Le burnout : pas toujours la faute de l’employeur…


Santé, sécurité et mieux-être au travail / mercredi, janvier 17th, 2018

On connait tous quelqu’un qui a fait un burnout. Bien que certains facteurs puissent réduire les chances d’en souffrir, personne n’est à l’abri. Un travailleur sur quatre est atteint de problèmes de santé mentale. Ça vaut la peine d’en jaser.

Quand un travailleur s’absente pour cause d’épuisement professionnel, on a tendance à blâmer systématiquement son milieu de travail. Après tout, ce n’est pas pour rien que ça s’appelle un épuisement « professionnel, » right? Beep. Mauvaise réponse.

Jasons d’abord des facteurs contribuant au burnout. Au travail, les tâches aux exigences psychologiques élevées, la supervision abusive du boss, la présence de comportements agressifs dans son milieu ainsi que l’insécurité d’emploi sont tous des facteurs qui augmentent les chances de souffrir d’un burnout. Une étude québécoise soulève cependant la présence de facteurs individuels qui exercent aussi une influence non négligeable sur la santé mentale. Avez-vous un problème d’estime de soi? Habitez-vous seul? Avez-vous une vie sociale satisfaisante? Travaillez-vous lorsque vous êtes en congé ou en vacances? Souffrez-vous de problèmes de santé chroniques, tels que le diabète, l’hypertension, les maux de dos, les migraines ou l’asthme? Est-ce que votre couple vit des tensions? Êtes-vous une femme?

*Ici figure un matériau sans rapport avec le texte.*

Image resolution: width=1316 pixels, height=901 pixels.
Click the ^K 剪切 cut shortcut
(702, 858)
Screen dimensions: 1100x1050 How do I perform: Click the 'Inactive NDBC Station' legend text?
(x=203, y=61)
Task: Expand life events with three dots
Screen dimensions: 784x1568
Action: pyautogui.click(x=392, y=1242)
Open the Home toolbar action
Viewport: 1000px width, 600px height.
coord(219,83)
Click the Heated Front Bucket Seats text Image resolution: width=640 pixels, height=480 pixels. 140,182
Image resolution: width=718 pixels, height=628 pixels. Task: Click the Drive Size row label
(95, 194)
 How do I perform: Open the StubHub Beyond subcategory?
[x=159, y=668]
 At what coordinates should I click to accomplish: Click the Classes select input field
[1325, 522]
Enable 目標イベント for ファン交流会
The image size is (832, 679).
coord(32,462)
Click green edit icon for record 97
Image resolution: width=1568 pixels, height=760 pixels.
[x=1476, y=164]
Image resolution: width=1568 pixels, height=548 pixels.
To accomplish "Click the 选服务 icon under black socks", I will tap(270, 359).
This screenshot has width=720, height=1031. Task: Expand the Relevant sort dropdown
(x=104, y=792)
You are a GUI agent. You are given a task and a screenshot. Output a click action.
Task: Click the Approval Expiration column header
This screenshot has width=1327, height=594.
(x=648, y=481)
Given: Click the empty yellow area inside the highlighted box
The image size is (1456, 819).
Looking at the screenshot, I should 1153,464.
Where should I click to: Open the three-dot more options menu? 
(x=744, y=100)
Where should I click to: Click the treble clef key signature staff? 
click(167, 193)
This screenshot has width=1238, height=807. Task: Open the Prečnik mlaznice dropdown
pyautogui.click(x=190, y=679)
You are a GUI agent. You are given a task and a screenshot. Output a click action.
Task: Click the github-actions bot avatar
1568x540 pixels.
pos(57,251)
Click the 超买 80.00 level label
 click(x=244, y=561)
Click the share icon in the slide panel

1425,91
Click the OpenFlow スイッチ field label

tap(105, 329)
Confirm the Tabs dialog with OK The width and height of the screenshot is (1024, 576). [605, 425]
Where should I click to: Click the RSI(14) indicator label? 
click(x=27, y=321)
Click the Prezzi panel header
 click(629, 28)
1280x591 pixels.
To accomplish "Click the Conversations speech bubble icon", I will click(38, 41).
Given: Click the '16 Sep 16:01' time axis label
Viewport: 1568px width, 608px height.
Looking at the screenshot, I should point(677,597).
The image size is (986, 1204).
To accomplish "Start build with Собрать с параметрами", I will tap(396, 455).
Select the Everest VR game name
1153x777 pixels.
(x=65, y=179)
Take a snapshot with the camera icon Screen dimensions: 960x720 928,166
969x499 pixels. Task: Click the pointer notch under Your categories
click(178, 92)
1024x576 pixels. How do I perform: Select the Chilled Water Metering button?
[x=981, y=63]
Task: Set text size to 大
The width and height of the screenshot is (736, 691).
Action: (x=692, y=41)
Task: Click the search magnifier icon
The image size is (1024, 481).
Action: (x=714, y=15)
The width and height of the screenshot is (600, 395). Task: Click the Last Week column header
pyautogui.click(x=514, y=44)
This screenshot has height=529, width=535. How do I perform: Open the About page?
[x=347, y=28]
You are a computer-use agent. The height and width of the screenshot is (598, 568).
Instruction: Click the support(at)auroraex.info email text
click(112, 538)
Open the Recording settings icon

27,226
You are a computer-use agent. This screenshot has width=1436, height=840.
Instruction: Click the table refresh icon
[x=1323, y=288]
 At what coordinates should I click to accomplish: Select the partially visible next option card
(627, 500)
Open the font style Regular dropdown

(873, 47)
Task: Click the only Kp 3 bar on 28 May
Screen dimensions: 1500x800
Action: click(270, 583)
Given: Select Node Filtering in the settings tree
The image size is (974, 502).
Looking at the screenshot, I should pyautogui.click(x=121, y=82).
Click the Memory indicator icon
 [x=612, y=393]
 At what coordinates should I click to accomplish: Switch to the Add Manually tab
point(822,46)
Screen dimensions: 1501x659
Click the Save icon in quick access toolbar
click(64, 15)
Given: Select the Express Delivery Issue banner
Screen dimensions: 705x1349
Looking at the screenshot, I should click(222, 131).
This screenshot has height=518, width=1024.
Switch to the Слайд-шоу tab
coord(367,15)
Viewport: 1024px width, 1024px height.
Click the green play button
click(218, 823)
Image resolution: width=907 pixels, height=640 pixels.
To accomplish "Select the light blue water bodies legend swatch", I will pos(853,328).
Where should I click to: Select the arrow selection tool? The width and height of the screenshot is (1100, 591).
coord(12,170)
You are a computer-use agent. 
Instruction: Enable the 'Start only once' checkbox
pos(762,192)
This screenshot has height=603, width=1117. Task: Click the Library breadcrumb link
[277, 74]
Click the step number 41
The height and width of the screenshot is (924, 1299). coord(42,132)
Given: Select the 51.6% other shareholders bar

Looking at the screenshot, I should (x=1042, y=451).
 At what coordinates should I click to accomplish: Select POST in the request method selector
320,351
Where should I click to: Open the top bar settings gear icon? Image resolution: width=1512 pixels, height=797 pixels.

Ces facteurs augmentent tous vos chances de souffrir d’une maladie mentale…

C’est souvent au travail que les symptômes du burnout se font d’abord sentir.  Ils apparaissent lentement et sournoisement mais sûrement. Graduellement, le travailleur perd de l’efficacité. C’est alors qu’on pointe du doigt l’employeur… Serait-ce possible que le travail ne soit cependant que la goutte qui ait fait déborder le vase? Détrompez-vous, je ne dis pas que l’employeur n’a pas sa part de responsabilités dans l’équation. Je dis simplement qu’il faut être prudent avant de sauter aux conclusions…

Dans la vie, il y a des choses sur lesquelles l’individu a du contrôle et d’autres sur lesquelles l’individu n’a pas ou peu de contrôle. Par exemple, le travailleur n’a pas nécessairement de contrôle sur les politiques de gestion, sur les programmes de santé et mieux-être en entreprise ou encore sur sa charge de travail. Cependant, il exerce certainement un contrôle palpable sur plusieurs éléments de sa vie personnelle, notamment sa vie sociale, sa vie de famille et ses habitudes de vie. Vois-tu où je veux en venir? Prends soin de toi et la vie te le vaudra bien! Be safe!